Larry Higgins, Morty’s former partner who headed up the Salcombe Yacht Club Tennis Committee—apparently a vaunted position within the town’s hierarchy—told Robert that Dave had been caught drinking vodka out of his water bottle during a group clinic for seniors. Someone unnamed, possibly with a vendetta, had snitched on him to Susan Steinhagen, the woman who oversaw the tennis program for the members.
“You should have seen how livid Susan was,” said Larry, who’d found Robert on the top of the ferry. Robert had been in Salcombe for a week and had gone off island to buy some groceries in Bay Shore. The ones in “the store,” as the villagers called it, were so overpriced it took Robert’s breath away. Ten dollars for a pint of milk?
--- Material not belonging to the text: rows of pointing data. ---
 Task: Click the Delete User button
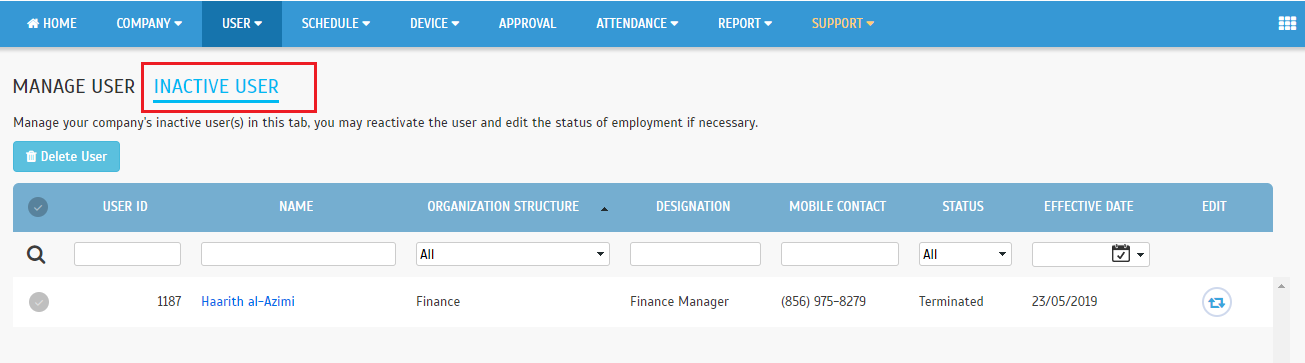(66, 156)
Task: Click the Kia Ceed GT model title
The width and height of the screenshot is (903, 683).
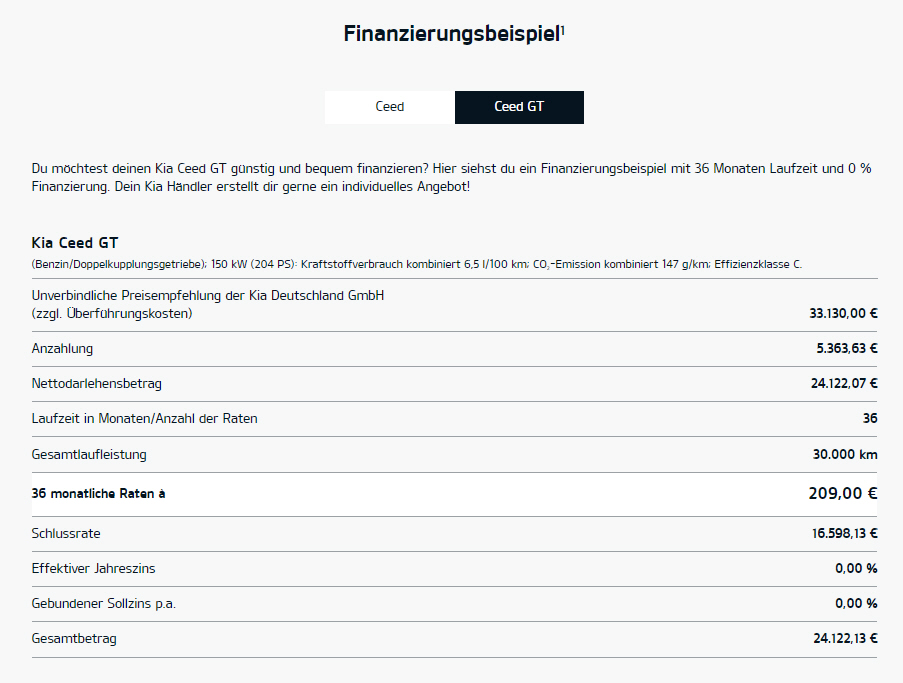Action: click(x=76, y=243)
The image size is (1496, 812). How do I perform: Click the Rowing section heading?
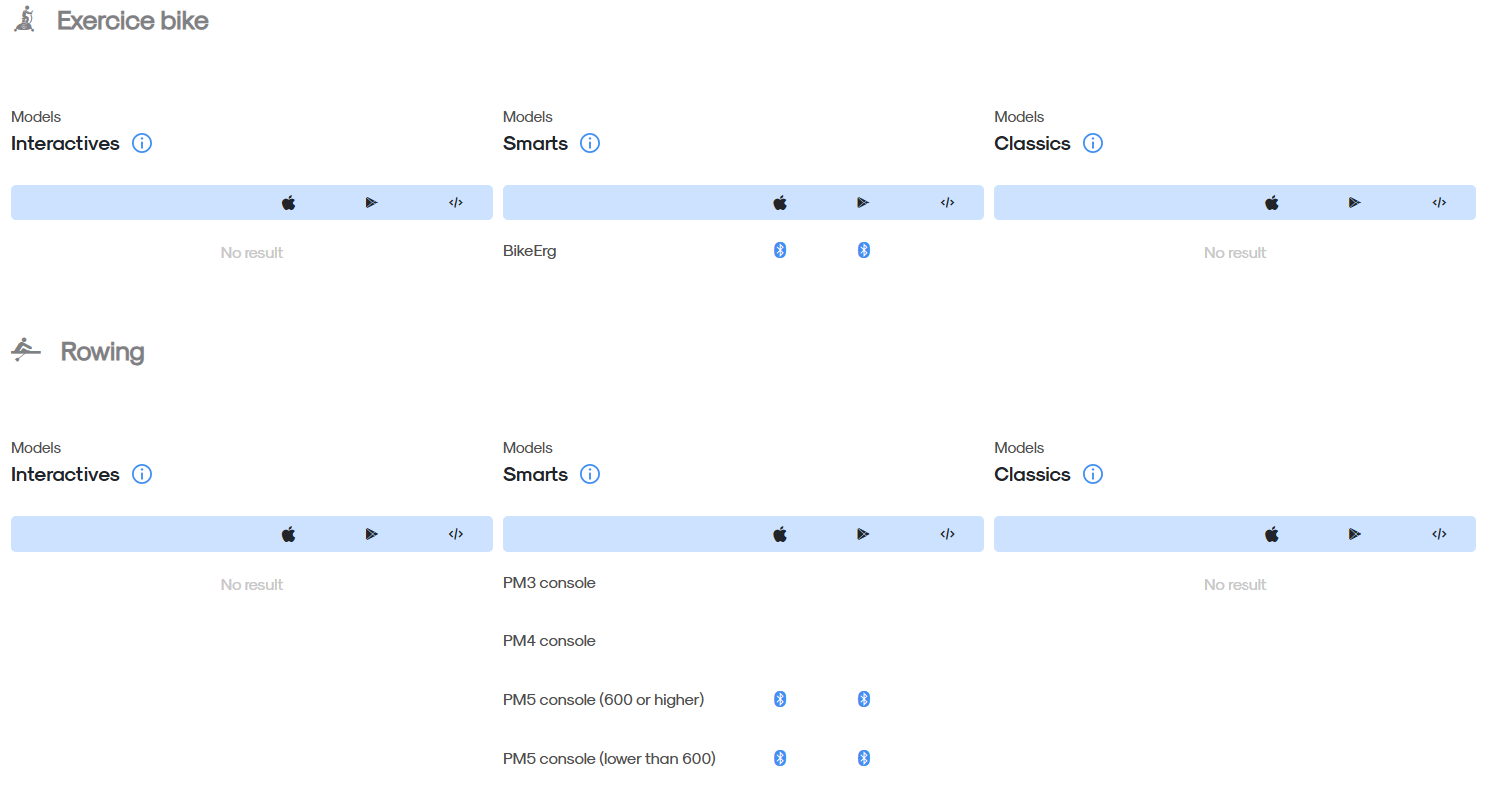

“Her head nearly exploded. She screamed at him in front of everyone at the mixed doubles tournament. Huge town drama,” Larry continued. Larry had a reedy build, with thick, white, expressive eyebrows that reminded Robert of poplar fluff. He’d been the one to hire Robert, and for that, Robert liked him very much. Dave had been asked to leave immediately, Larry said, with Susan publicly dragging him out like a hardened criminal.
Robert had met Susan this week; she’d stopped by the courts to introduce herself and to discuss the upcoming round robin tournament. She was in her seventies, he guessed, a former accounting professor who now put all her kinetic energy into making sure that Salcombe’s tennis programs ran smoothly (also making sure everyone knew who was in charge). She was tiny, maybe five foot two, with papery skin and a beak nose. Her voice boomed louder than anyone’s Robert had ever encountered. Robert was slightly scared of her. This story about Dave solidified his fear.